CALF seeks to track the total return performance, before fees and expenses, of the Pacer US Small Cap Cash Cows Index. Under normal circumstances, at least 80% of the fund’s total assets (exclusive of collateral held from securities lending) will be invested in the component securities of the index.

The index uses an objective, rules-based methodology to provide exposure to small-capitalization U.S. companies with high free cash flow yields. With a 0.59% expense ratio, or $5.90 for every $1,000 invested, investors in CALF get access to a fund focusing on:

  • Free Cash Flow: Free cash flow is the cash remaining after a company has paid expenses, interest, taxes, and long-term investments. It can be used to buy back stock, pay dividends, or participate in mergers and acquisitions.
  • Free Cash Flow Generation: A company’s ability to generate a high free cash flow yield indicates a company is producing more cash than it needs to run the business and can invest in growth opportunities.
  • Higher Growth Prospects: Small cap companies offer a variety of opportunities including exposure to companies with higher growth that are often under-researched.
  • Strong Fund Performance: CALF is up 32% year-to-date.

CALF Chart

The Timing Is Right for CALF

With the Russell 2000 up 15% year-to-date, the timing couldn’t be more auspicious for CALF. However, simply deep diving into a fund that tracks the Russell 2000 may not generate as much upside as a fund like CALF.

Since not all stocks that comprise the Russell 2000 are strong performers, CALF is able to suss out the most strategic companies.
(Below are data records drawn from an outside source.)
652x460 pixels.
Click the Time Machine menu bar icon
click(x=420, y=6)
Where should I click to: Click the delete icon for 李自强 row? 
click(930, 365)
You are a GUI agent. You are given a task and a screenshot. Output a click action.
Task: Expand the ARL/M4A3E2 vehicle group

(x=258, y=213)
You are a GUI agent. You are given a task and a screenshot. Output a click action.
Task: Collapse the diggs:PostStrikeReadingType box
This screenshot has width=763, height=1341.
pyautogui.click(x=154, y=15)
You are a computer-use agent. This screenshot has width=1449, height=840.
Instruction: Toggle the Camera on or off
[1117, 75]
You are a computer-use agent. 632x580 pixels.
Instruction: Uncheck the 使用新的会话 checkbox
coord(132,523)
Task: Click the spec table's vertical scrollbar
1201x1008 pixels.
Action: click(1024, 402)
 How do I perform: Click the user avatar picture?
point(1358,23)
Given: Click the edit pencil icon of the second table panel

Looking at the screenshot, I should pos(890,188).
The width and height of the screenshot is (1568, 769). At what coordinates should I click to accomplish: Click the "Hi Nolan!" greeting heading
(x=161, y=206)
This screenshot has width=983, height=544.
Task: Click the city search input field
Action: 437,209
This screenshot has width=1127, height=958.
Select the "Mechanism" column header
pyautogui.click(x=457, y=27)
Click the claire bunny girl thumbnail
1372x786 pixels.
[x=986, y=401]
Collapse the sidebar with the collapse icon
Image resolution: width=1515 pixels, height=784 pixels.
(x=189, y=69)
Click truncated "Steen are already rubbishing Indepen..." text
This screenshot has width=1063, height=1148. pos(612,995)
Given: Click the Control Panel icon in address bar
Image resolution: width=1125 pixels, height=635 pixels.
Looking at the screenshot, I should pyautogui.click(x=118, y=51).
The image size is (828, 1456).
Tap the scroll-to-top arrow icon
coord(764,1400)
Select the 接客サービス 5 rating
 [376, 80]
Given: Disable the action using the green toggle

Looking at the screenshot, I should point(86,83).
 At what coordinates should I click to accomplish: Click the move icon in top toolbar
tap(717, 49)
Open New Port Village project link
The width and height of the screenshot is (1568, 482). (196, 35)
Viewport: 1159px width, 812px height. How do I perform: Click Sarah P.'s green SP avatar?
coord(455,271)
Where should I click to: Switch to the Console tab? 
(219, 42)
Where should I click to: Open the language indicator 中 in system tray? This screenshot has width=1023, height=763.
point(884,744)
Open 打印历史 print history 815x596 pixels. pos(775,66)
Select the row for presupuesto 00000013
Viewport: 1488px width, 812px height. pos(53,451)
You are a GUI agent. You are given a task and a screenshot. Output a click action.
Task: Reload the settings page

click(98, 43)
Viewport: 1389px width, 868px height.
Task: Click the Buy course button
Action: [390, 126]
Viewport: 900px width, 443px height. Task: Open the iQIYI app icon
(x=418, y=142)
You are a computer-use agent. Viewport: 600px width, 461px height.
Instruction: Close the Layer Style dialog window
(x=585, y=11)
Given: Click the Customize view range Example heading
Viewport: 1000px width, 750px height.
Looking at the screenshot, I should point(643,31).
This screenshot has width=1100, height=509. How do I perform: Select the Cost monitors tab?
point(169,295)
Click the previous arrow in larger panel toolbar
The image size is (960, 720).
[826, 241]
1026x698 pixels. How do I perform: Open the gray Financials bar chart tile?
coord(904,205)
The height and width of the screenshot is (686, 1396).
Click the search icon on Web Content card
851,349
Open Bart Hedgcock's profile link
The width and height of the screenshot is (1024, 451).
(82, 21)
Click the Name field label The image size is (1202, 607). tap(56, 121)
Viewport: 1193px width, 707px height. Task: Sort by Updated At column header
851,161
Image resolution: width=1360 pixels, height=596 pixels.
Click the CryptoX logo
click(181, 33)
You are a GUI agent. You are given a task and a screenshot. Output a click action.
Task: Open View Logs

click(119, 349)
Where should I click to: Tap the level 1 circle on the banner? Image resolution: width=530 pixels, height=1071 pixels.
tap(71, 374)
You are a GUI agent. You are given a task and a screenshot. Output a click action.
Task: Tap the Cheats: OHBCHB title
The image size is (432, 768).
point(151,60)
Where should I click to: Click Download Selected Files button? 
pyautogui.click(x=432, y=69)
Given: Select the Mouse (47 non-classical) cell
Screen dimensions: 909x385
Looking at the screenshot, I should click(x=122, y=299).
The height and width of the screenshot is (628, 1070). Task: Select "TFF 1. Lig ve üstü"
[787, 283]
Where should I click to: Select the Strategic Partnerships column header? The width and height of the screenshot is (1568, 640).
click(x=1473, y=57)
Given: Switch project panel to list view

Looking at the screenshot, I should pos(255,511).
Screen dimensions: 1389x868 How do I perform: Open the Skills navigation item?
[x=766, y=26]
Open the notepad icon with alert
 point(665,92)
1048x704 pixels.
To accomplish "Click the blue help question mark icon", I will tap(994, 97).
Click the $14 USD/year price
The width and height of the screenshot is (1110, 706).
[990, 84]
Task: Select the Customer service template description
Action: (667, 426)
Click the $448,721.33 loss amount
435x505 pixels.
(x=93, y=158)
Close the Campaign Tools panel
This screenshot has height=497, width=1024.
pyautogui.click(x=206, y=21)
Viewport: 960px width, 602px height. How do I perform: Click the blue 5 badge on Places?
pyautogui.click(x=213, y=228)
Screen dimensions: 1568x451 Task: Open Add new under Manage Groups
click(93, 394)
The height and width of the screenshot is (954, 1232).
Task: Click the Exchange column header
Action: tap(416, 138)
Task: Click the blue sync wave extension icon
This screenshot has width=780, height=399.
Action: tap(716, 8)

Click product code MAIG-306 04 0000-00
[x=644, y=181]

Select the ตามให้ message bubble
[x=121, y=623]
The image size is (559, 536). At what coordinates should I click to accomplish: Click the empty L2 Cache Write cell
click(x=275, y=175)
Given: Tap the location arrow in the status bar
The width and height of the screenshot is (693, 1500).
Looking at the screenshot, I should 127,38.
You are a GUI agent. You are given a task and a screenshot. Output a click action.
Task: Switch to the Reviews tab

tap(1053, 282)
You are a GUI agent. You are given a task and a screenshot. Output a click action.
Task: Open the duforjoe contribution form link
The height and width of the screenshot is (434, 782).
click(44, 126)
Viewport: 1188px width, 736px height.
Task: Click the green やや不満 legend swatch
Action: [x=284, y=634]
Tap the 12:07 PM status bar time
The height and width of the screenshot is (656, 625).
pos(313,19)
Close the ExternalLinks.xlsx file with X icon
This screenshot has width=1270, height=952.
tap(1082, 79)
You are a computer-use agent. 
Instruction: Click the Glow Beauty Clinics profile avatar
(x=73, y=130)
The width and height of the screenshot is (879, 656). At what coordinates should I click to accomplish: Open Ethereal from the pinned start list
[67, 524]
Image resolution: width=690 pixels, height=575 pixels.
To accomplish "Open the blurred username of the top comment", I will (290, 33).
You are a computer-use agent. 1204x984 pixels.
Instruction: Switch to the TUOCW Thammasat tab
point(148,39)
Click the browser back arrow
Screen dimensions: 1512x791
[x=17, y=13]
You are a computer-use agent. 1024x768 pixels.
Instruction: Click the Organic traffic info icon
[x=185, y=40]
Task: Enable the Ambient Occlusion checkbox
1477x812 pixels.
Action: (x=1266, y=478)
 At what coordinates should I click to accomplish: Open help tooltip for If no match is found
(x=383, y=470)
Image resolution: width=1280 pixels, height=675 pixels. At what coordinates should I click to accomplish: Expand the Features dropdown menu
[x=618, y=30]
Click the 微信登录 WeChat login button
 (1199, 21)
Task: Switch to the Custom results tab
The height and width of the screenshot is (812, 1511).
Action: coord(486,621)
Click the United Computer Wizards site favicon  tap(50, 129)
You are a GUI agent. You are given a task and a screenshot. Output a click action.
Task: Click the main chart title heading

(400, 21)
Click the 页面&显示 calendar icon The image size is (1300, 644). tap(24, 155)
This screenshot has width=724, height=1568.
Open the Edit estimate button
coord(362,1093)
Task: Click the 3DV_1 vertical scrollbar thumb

As such, ETF investors will get broad-based exposure to companies that:

  1. Exhibit the Highest Quality: CALF focuses only on quality small cap companies with high free cash flow yield.
  2. Are trading at a Discount: Exposure to opportunities in the market where high quality stocks are trading at a discount.
  3. Exhibit Long-Term Capital Appreciation: Using free cash flow yield to measure the sustainability of a company may produce potentially higher returns and more attractive upside/downside capture over time.